Ancient words spoken over raw wounds rushed to me like a cold draft.
"I can't keep losing people!"
"Finn is dead because of me! My Dad is dead because of me!"
"The first time hurt you," Bellamy's voice echoed back, spoken across a coffee table. "The second time broke you. But a third...would be enough to kill you."
"C'mon, Octavia," I whispered. "Please. Hold on." I could fix this. I had to fix this.
"I'm not afraid that it will kill me. I'm afraid that it won't."
A scream of frustration mounted in my chest, each memory a brick, building up until I felt like I was standing at the edge of the cliff with no way of getting down.
The small pieces of my broken world had caught fire, and now I couldn't help but watch them burn.
How many times do I have to fail at this?
"Clarke!"
The minutes seemed to fade out, trickling away like water in a desert. My whole world narrowed to these moments, cut in aluminum, painted in red. Somehow, my hands didn't shake. My grip was miraculously steady.
But everything else . . .
I couldn't speak of everything else. Right now, there was only this.
I forced my fingers to explore the wound, calling back once at Bellamy to give me two cloths, one to use as a tourniquet and the other to staunch the bleeding. I wrapped the white fabric under her knee, keeping it as close as I could. My movements were mechanical, like there was some disconnect between the calm of my fingers and the storm of everything else. Edges of the white soon turned deep crimson.
"Clarke," his voice cracked like a whip. "Her pulse is too weak!"
I shut my eyes, sparing myself just a moment. Just one moment. A breath in and out. A plea wrapped around too many failures. Another kind of too much loss.
"Dad, stay! Stay, Dad! Don't-don't go!"
"No, Finn, you have to stay awake, okay? I need you to fight, please, please! Fight for me!"
The memories superimposed, until one ended where the other began. The words pressed against each other like two sets of palms. Like intertwined fingers. Absolutely inseparable.
I let out my breath. Not Octavia, too, I asked. Please. Please, God.
Let this time be different.
"Clarke!"
As straight as I could manage, I maneuvered Octavia's calf in the opposite direction, having to push hard to dislodge the metal. The sound stabbed at me, but it didn't take as long as I'd thought, the metal embedded closer to the surface.

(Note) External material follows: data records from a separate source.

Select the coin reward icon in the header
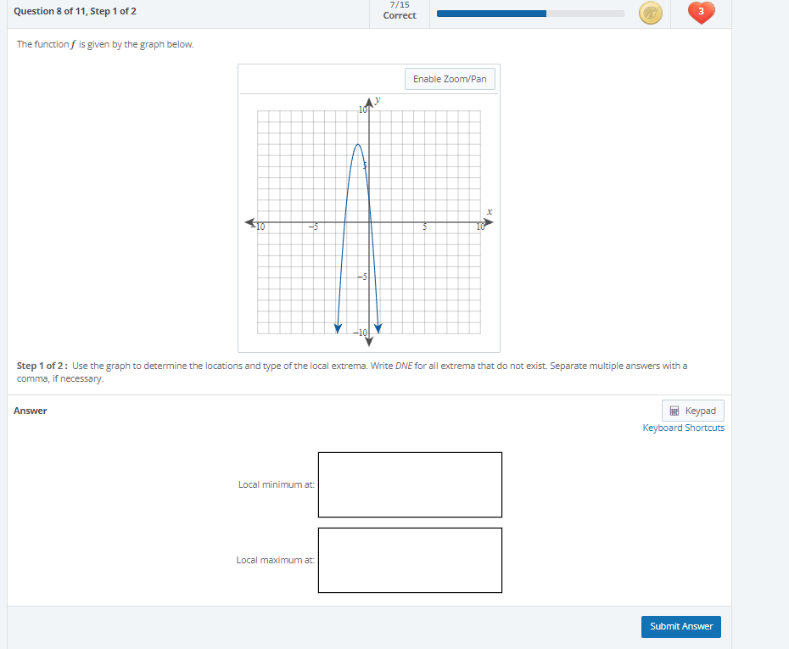Screen dimensions: 789x649 coord(650,14)
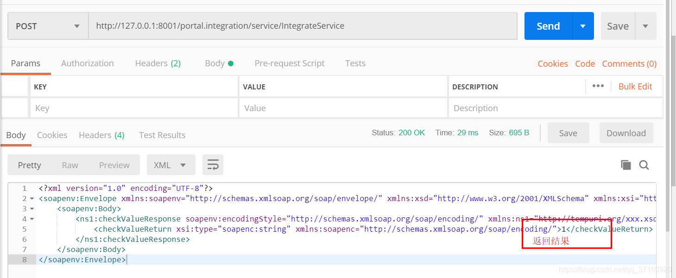Collapse the soapenv:Body node on line 3
Screen dimensions: 676x278
[32, 209]
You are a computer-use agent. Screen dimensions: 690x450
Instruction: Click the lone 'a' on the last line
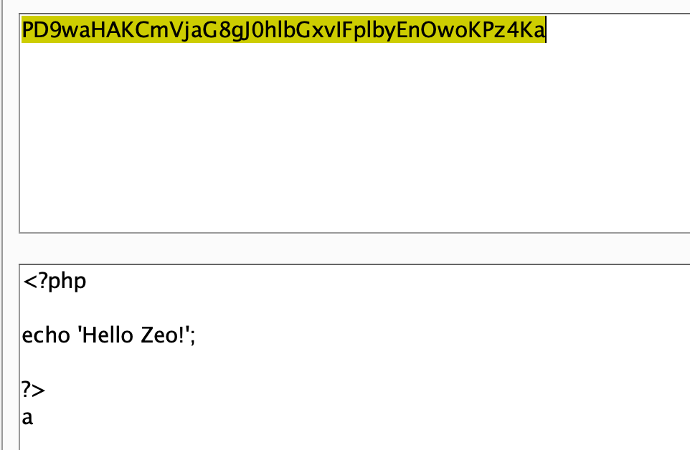(x=27, y=418)
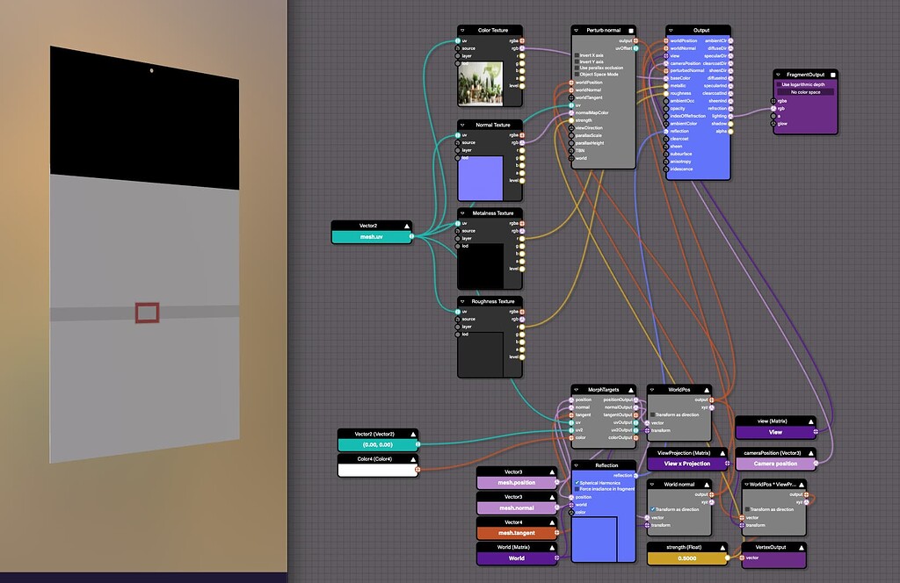The height and width of the screenshot is (583, 900).
Task: Click the Output node title bar
Action: point(700,30)
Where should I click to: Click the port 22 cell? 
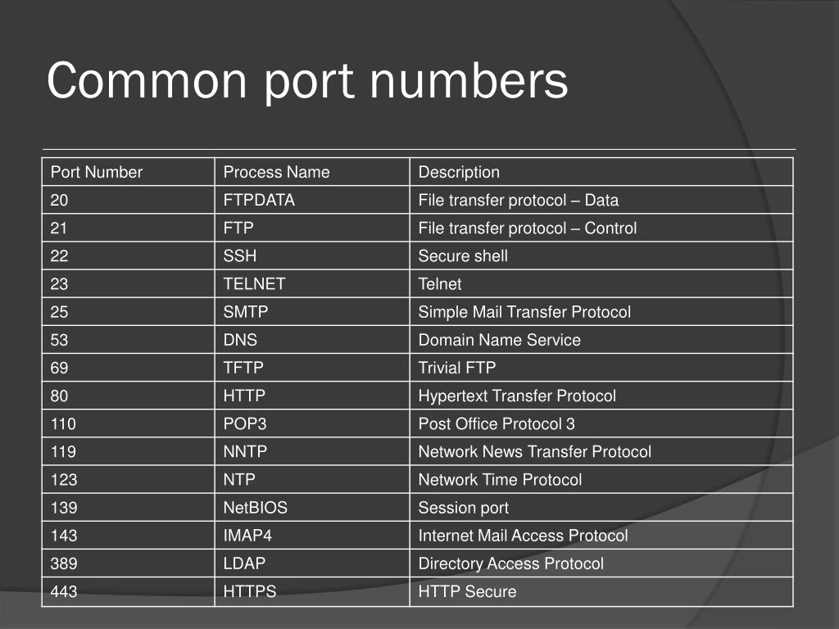(129, 256)
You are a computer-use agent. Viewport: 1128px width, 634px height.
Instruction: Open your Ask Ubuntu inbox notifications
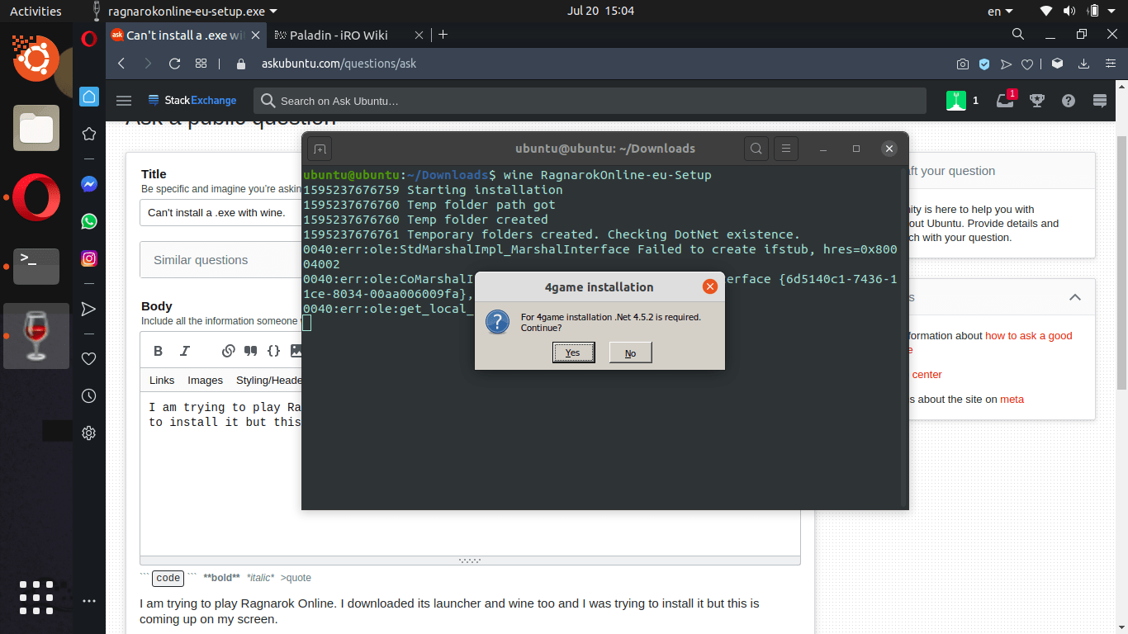click(x=1006, y=100)
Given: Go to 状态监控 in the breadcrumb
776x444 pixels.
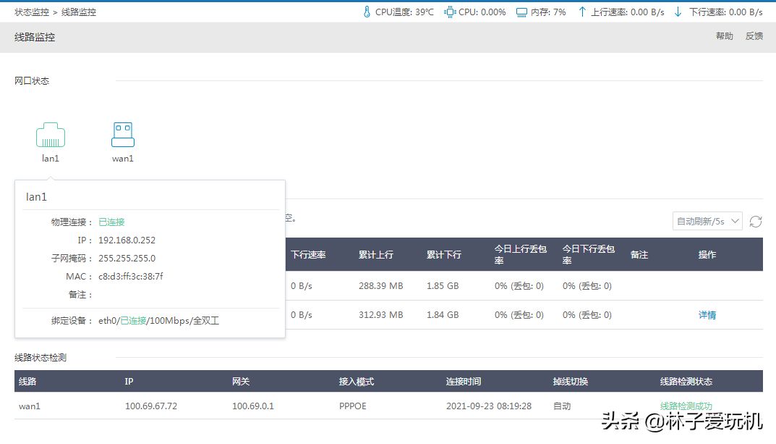Looking at the screenshot, I should point(32,12).
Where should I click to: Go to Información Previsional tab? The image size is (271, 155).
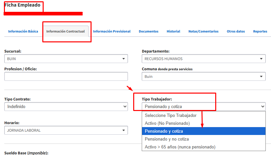point(112,32)
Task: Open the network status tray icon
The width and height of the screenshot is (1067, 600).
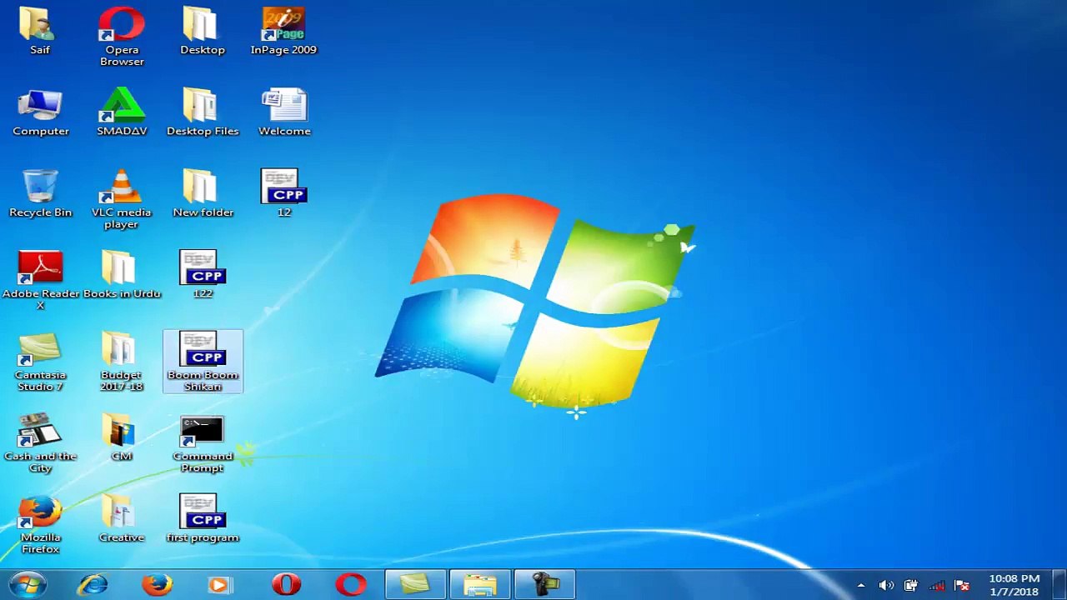Action: point(937,585)
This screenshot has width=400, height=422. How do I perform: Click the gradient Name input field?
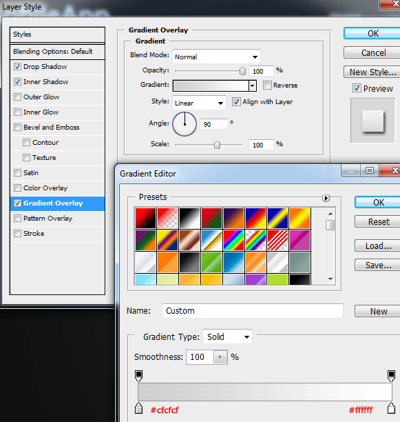pyautogui.click(x=253, y=311)
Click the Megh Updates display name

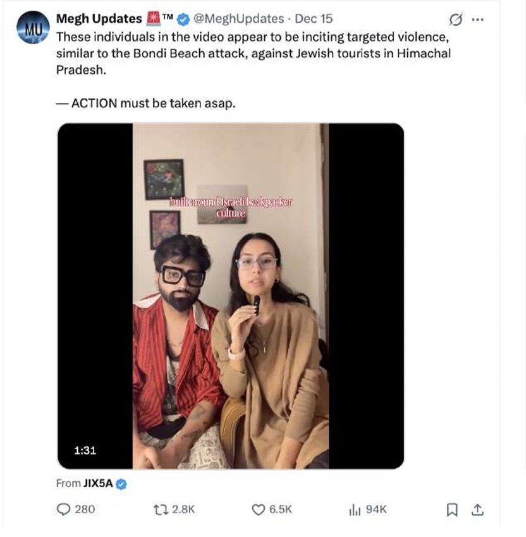point(99,19)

The moment her calf was free, I crammed the cloth into the wound just as sirens pierced the air.
"Pull her out now!"
In one fluid motion, Octavia disappeared and I scrambled back, trying to find something to hook my foot around for leverage. Another moment later, hands were grasping my waist and pulling me back, too.
Light. Sirens. I coughed on smoke I couldn't see, too blinded by the light as if I had been under the car for ages, not minutes.
I blinked rapidly, trying to take in the chaos. The wailing was shrieking now as the paramedics pulled up. I searched desperately for Octavia, catching sight of her on a stretcher before she disappeared into the back of the ambulance.
Suddenly a hand was on my again, pulling me in the direction of the ambulance. I looked up to find Bellamy staring pointedly at where his sister had disappeared, his face a rage of panic, eyes still huge with fear. When we reached the back of the ambulance, one of the paramedics held out a hand to stop us.
"Are you family?"
Some numbed, delirious part of me wondered at the wisdom this paramedic clearly lacked to think his hand alone was enough to keep away a man nearly a head taller than himself.
"I'm her brother," Bellamy practically snarled, batting his hand out of the way.
The paramedic's green eyes found me. They were not unkind. "And you?"
Bellamy pulled me in with him. "Also family," he snapped. "Now drive."